Instructions to follow:
Every line in the records below with the string "Open" needs to be copied out.
■ ■ ■
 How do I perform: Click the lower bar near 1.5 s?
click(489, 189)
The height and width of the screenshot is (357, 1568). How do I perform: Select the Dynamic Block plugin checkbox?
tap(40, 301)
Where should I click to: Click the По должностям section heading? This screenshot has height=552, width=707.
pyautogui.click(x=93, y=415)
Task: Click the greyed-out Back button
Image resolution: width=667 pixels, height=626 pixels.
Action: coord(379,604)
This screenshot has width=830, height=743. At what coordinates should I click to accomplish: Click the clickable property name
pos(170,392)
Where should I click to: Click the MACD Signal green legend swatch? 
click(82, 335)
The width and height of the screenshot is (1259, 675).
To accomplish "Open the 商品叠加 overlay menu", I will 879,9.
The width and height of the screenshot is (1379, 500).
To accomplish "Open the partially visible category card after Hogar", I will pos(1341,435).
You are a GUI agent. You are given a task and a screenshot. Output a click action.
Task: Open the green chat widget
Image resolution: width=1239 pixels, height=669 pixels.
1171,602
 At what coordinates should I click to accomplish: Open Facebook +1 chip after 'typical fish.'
■ ■ ■
Response for this exercise:
To accomplish "Open the 商品叠加 overlay menu", I will 879,9.
To accomplish "Open the partially visible category card after Hogar", I will pos(1341,435).
Task: Open the green chat widget
 At what coordinates should I click to accomplish: Open Facebook +1 chip after 'typical fish.'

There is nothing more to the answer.